The strong U.S. dol­lar has also weighed on eco­nomic growth. It has risen about 14 per­cent in value against over­seas cur­ren­cies in the past year, thereby cut­ting into ex­ports by mak­ing U.S. goods costlier over­seas

Fall­ing un­em­ploy­ment usu­ally re­duces the num­ber of peo­ple avail­able to hire, which then forces em­ploy­ers to boost wages. But many frus­trated job seek­ers have stopped look­ing for work, per­haps only tem­po­rar­ily. This has made it hard to as­sess just how healthy the job mar­ket is and when pay might rise at a faster rate.

Roughly 8.3 mil­lion Amer­i­cans are still look­ing for jobs.

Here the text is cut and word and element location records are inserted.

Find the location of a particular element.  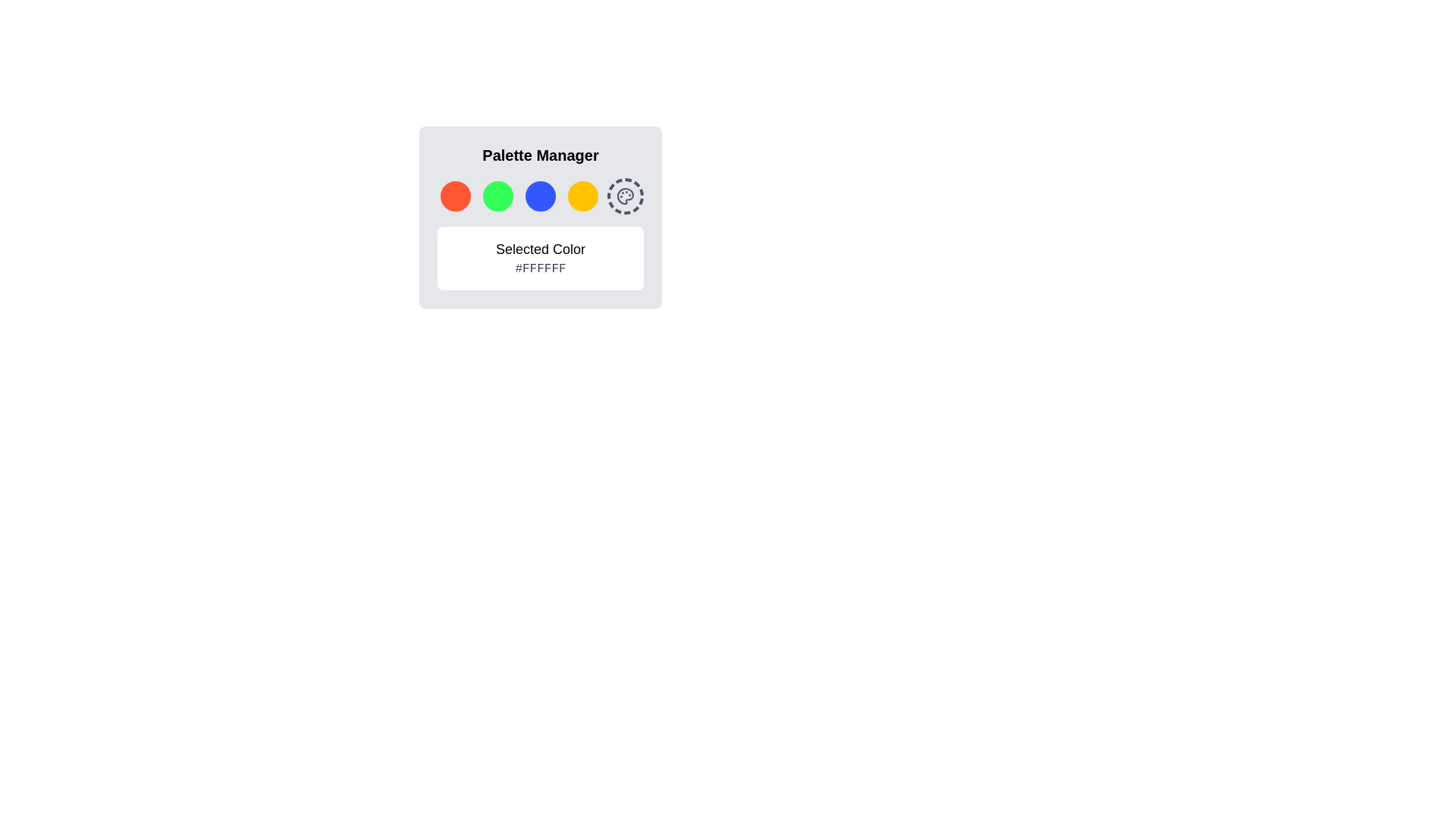

the center of the palette icon component within the SVG element, which is located in the top-right section of the interface and is part of the color selection tool is located at coordinates (626, 195).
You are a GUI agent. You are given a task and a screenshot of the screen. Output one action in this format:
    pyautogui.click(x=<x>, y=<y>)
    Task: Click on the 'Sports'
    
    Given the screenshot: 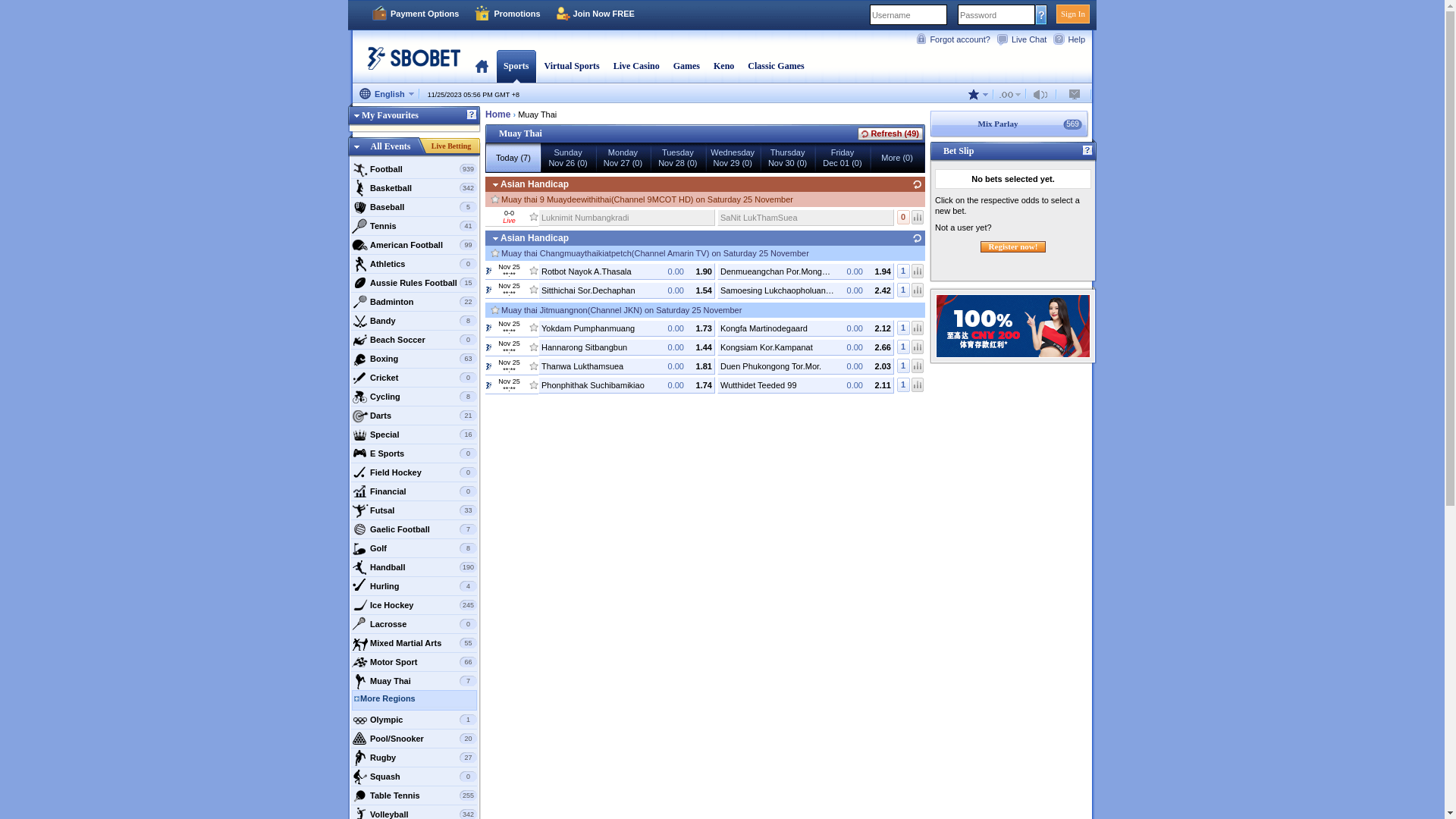 What is the action you would take?
    pyautogui.click(x=516, y=65)
    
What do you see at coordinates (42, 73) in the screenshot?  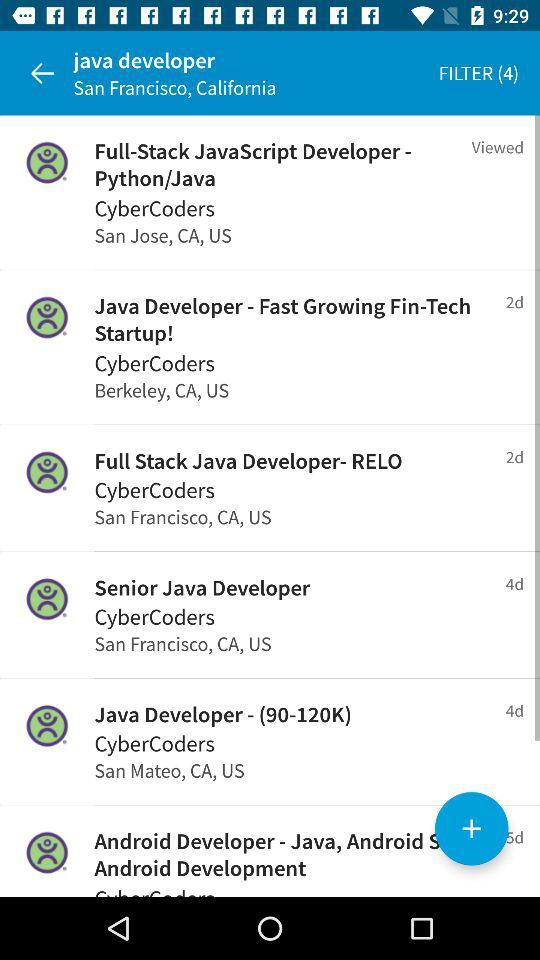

An ad­di­tional 14.4 mil­lion peo­ple have left the job mar­ket — ei­ther aban­don­ing their job searches or choos­ing to re­tire — since the re­ces­sion of­fi­cially be­gan in late 2007. The re­sult is that the share of adults work­ing has fallen to 59.3 per­cent from 62.7 per­cent eight years ago.

One chal­lenge is that work­ers have be­come less pro­duc­tive for each hour worked. This lim­its the will­ing­ness and abil­ity of many com­pa­nies to raise pay sig­nif­i­cantly, which can then pre­vent peo­ple side­lined by the re­ces­sion from re­turn­ing to the job mar­ket.

Pro­duc­tiv­ity fell at a 3.1 per­cent an­nual rate in the first three months of 2015.